Estas proteínas flagelinas, que circulam livremente, são depois detetadas pelos neuropódios – células sensoriais especiais no intestino que as ligam ao sistema nervoso – que enviam uma mensagem ao cérebro. Esta mensagem: “OK, já podes parar de comer.”

A descoberta acontece após uma série de experiências em ratos de laboratório. “Estávamos curiosos para saber se o corpo conseguiria detetar padrões microbianos em tempo real”, explicou Diego Bohórquez, professor associado de medicina e neurobiologia e autor sénior do estudo, em comunicado. “Não apenas como uma resposta imunitária ou inflamatória, mas como uma resposta neural que orienta o comportamento em tempo real.”
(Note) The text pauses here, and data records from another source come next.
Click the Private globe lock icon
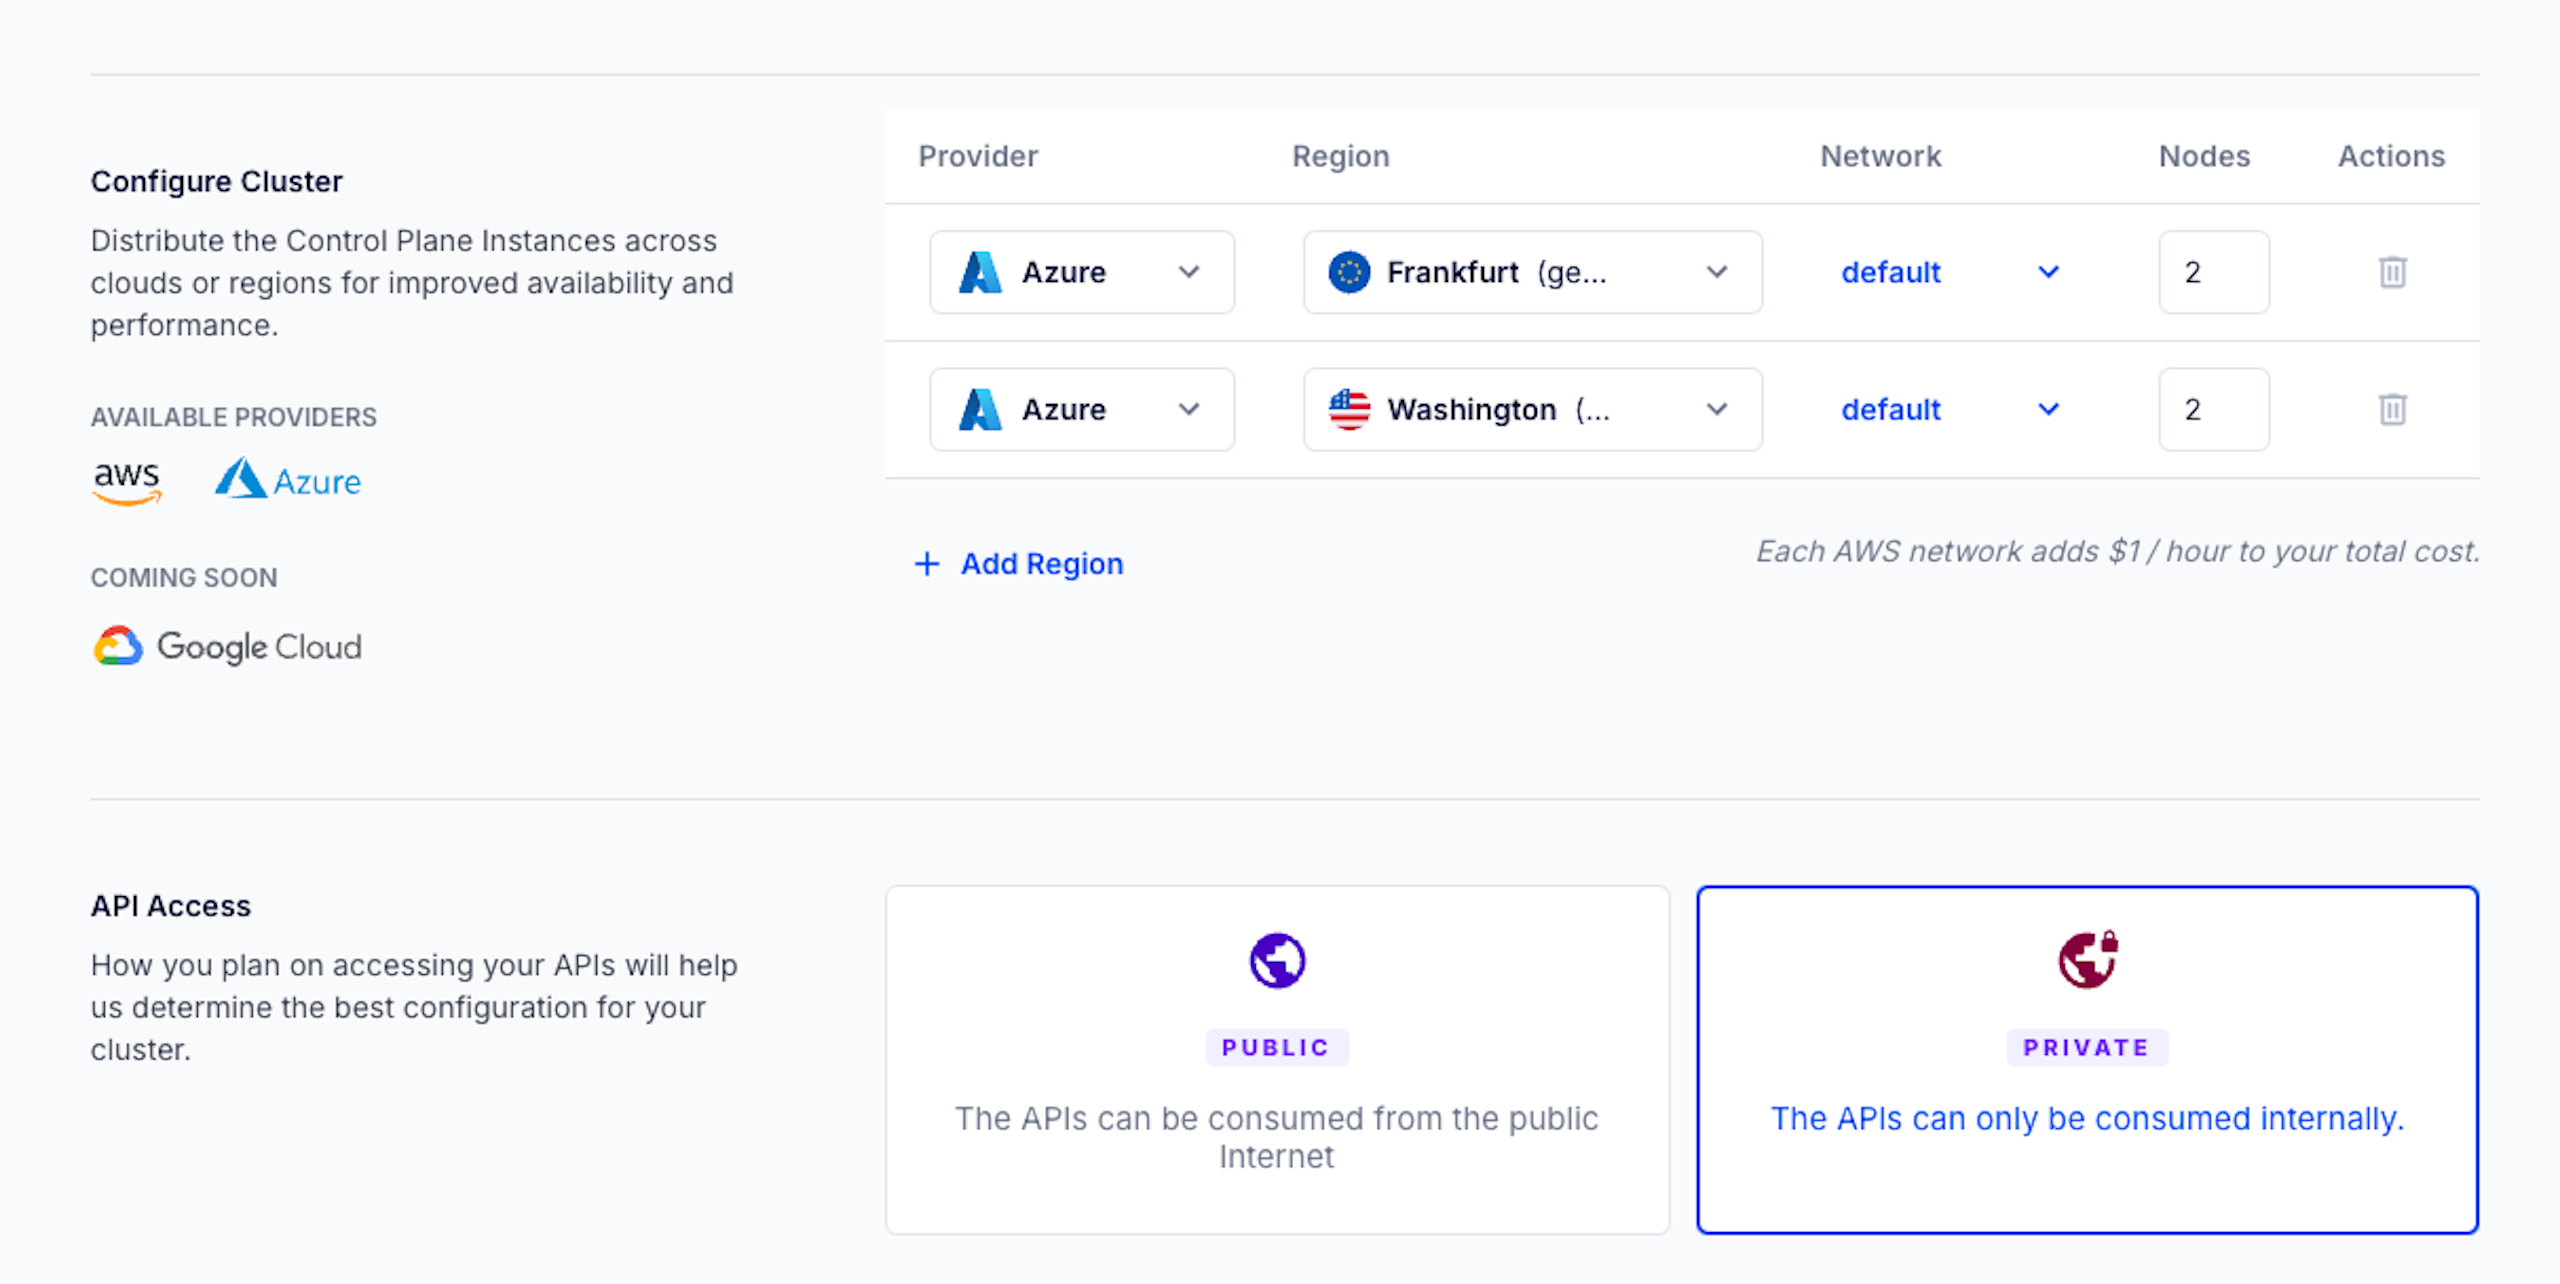This screenshot has width=2560, height=1284. click(x=2088, y=960)
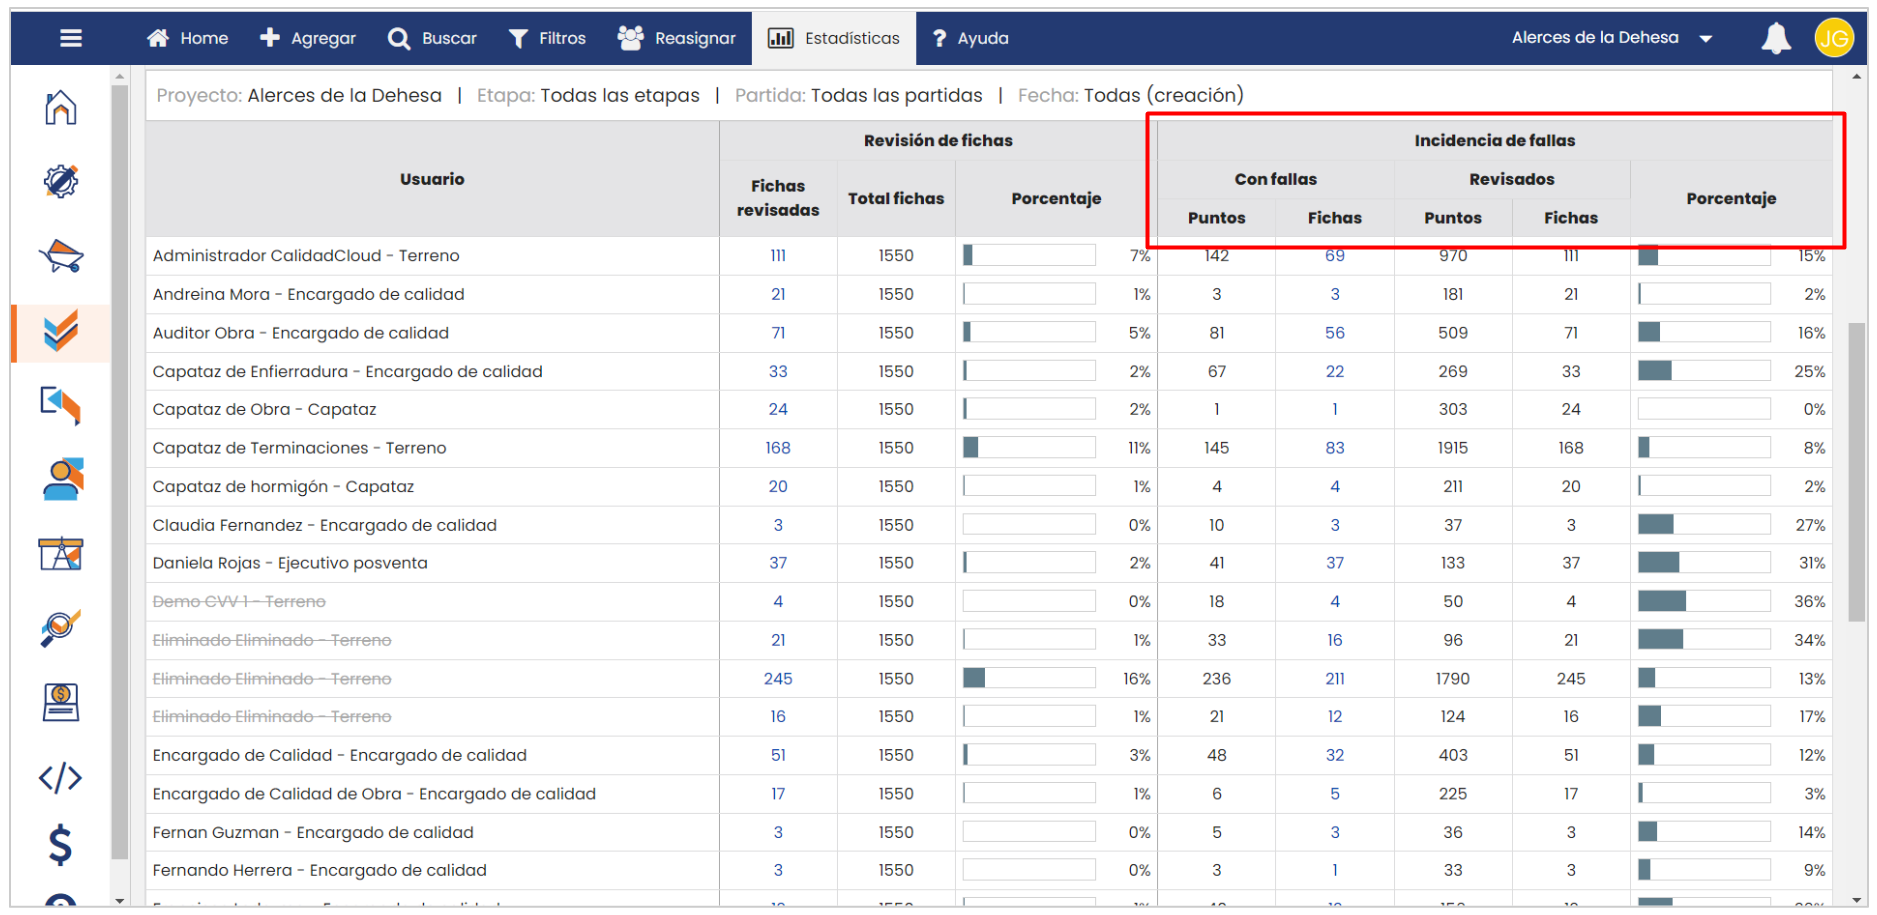1877x915 pixels.
Task: Open notifications bell
Action: (x=1775, y=39)
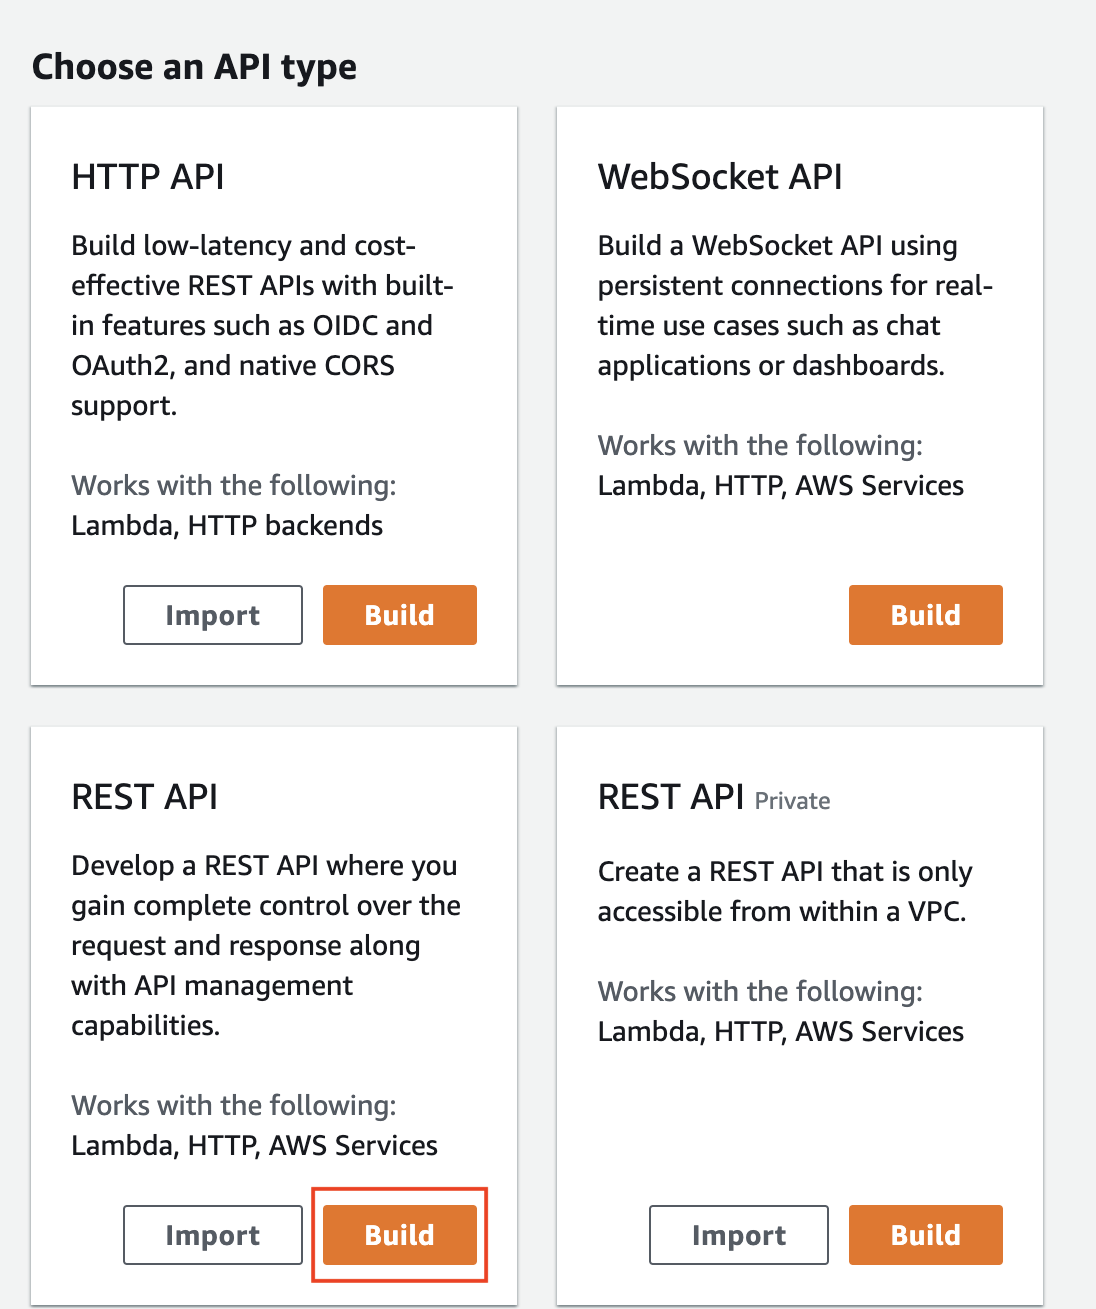Select the WebSocket API card
1096x1309 pixels.
click(x=798, y=395)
Assim, para um grupo de ratos de laboratório, os cientistas deixaram-nos em jejum durante a noite e, em seguida, administraram-lhes uma dose de flagelina no cólon. O resultado: comeram menos do que um grupo semelhante de ratinhos que não tinha recebido a injeção bacteriana.

Por outro lado, quando esta experiência foi repetida em ratinhos que não possuíam o recetor TLR5 – as células que ajudam os neuropódios a detetar a flagelina – não foi observado qualquer efeito deste tipo.

Essencialmente, este sentido – mesmo que não tenhamos consciência dele da mesma forma que temos os cinco grandes – não só nos informa o quão saciados nos sentimos, como também muda a forma como agimos por causa dele. “Olhando para o futuro, acredito que este trabalho será especialmente útil para a comunidade científica em geral explicar como o nosso comportamento é influenciado pelos micróbios”, explicou Bohórquez.

Pode não ser um “sentido” segundo a definição de Aristóteles — e definitivamente não é o sexto — mas é certamente uma descoberta intrigante, com implicações muito mais abrangentes do que apenas uma melhor compreensão de como e por que razão nos sentimos satisfeitos quando isso acontece.

“Um próximo passo claro é investigar como é que dietas específicas alteram a paisagem microbiana no intestino”, concluiu Bohórquez. “Esta pode ser uma peça-chave do puzzle em condições como a obesidade ou perturbações psiquiátricas.”